Throughout the data-cleaning process, we applied processes to the data to ultimately reflect the following: 
* `Charges` to be rounded to 2 decimal spaces. 
* Adjusted one or more of the charges were entered as a string, changed type to float. 
* `Children` and `age` are converted all to integers. 
* We ensure string variables `region`, `smoker`, `sex`, do not return values outside of the possible values.  

### Key Insights



---

_Importing Packages_

In [1]:
import numpy as np
import pandas as pd
import csv

# 1. Importing and Cleaning The Data

This section explores multiple ways to import the data and create functions that converts the data to different datatypes. We look for inconsistencies in datatypes and abnormalities using min, maxes, counts, and number of observations.
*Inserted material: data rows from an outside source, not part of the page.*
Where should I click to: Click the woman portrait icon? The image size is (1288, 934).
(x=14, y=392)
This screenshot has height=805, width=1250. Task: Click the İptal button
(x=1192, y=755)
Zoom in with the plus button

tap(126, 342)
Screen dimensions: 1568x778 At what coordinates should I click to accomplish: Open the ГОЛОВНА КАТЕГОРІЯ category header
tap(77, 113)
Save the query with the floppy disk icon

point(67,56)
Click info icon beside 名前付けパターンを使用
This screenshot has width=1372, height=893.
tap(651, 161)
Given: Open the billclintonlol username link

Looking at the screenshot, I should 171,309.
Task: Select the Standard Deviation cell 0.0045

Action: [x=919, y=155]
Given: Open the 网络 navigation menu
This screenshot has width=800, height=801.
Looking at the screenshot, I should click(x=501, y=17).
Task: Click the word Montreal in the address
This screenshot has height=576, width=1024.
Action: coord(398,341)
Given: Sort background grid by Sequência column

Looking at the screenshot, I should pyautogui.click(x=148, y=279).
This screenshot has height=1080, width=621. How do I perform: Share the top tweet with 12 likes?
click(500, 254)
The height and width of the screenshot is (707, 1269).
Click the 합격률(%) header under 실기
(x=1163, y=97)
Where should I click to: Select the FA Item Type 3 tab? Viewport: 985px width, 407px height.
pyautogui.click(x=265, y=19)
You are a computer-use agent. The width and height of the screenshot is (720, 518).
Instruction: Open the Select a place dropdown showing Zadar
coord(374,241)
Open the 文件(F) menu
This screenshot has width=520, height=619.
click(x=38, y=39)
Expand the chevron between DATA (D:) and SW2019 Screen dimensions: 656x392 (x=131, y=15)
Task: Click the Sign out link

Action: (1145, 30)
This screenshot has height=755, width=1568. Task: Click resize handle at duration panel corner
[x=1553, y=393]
We then clean the data to ensure expected datatypes and values while removing abnormalities. 

### (a) Method 1: Generate Lists 

In [2]:
#TODO: Initialize List
age = []
sex = []
bmi = []
children = []
smoker = []
region = []
charges = []

#TODO: Import Files and Assign To Respective List
def import_data(file, variable, lst):
    with open(file, newline = '') as insurance_csv: 
        insurance_information = csv.DictReader(insurance_csv)
        for information in insurance_information: 
            lst.append(information[variable])
        return lst

#TODO: Assign imported data to respective variable. 
age = import_data("insurance.csv", "age", age)
sex = import_data("insurance.csv", "sex", sex)
bmi = import_data("insurance.csv", "bmi", bmi)
children = import_data("insurance.csv", "children", children)
smoker = import_data("insurance.csv", "smoker", smoker) 
region = import_data("insurance.csv", "region", region)
charges = import_data("insurance.csv", "charges", charges)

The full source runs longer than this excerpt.